» ABOUT THIS TASK
Every record below is to be retyped exactly, with the pictures left out.

Items from a data source

------------------------

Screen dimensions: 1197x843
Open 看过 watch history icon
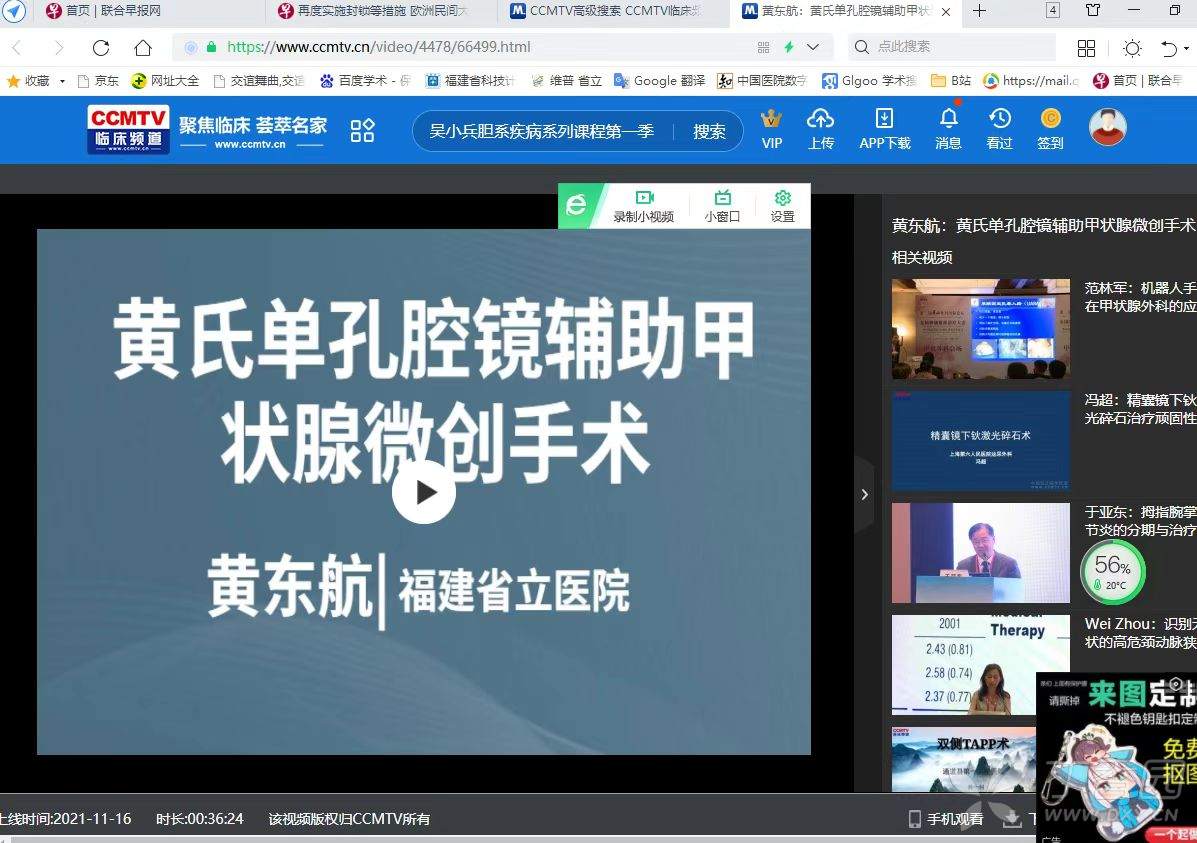[999, 119]

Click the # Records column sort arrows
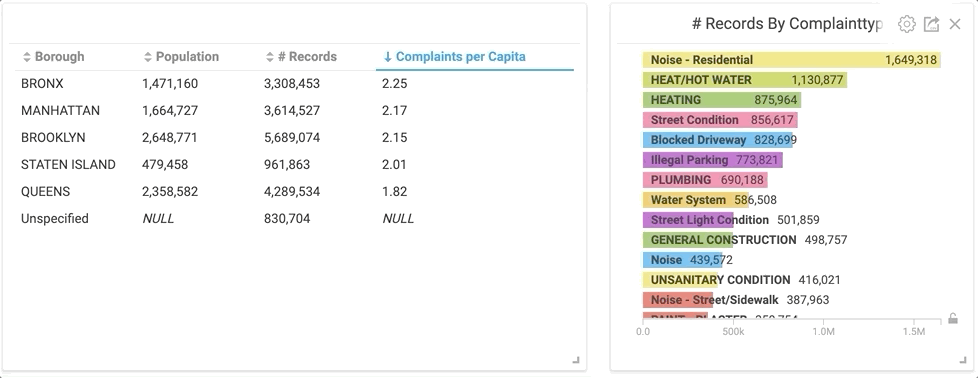click(x=269, y=57)
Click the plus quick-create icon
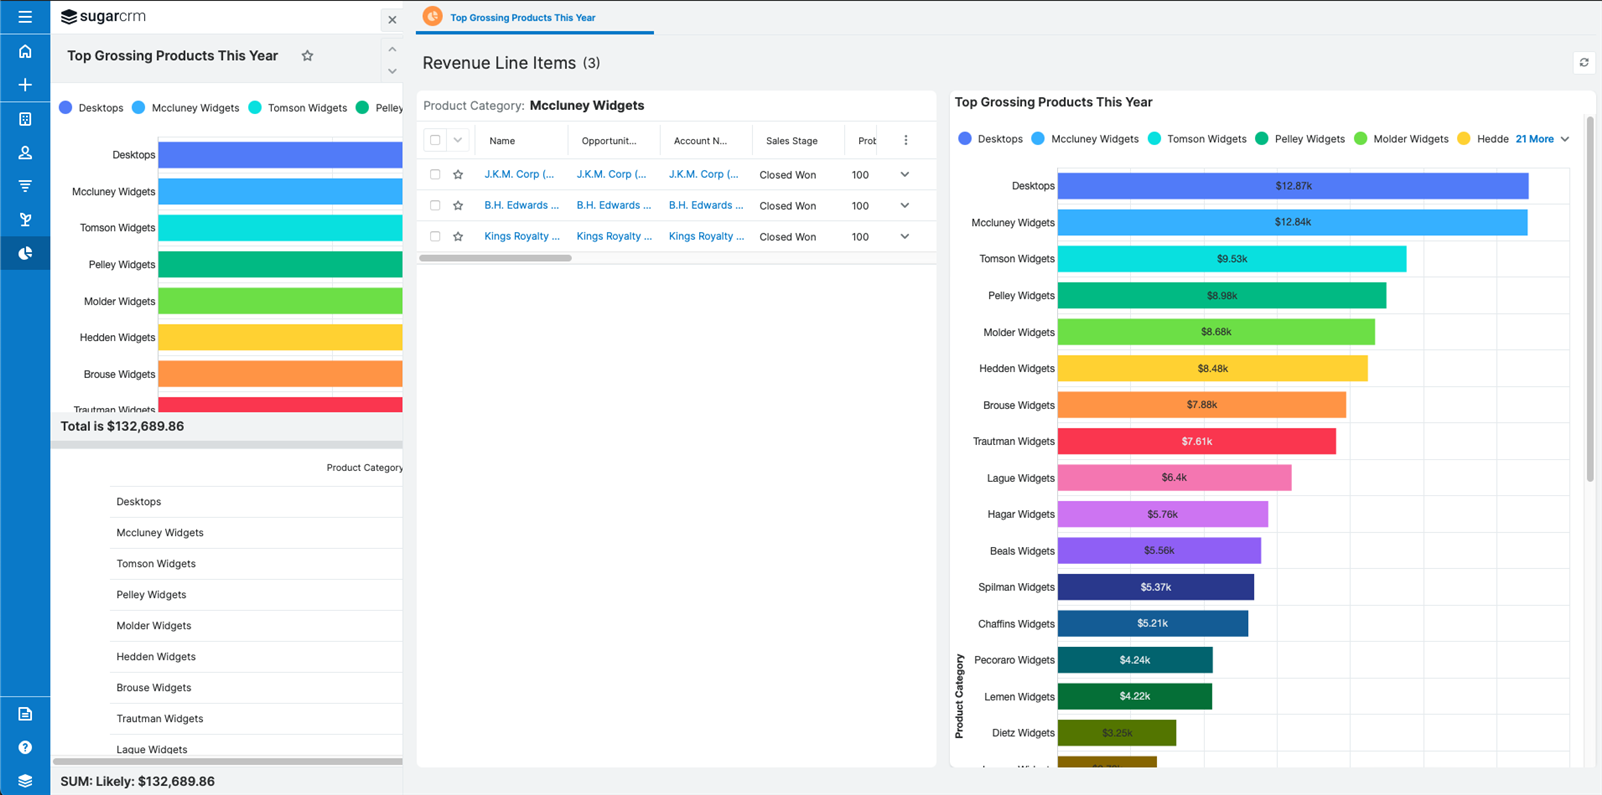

------------------------

» REPLY
Screen dimensions: 1197x843
Open 看过 watch history icon
[999, 119]

Click the # Records column sort arrows
click(x=269, y=57)
Click the plus quick-create icon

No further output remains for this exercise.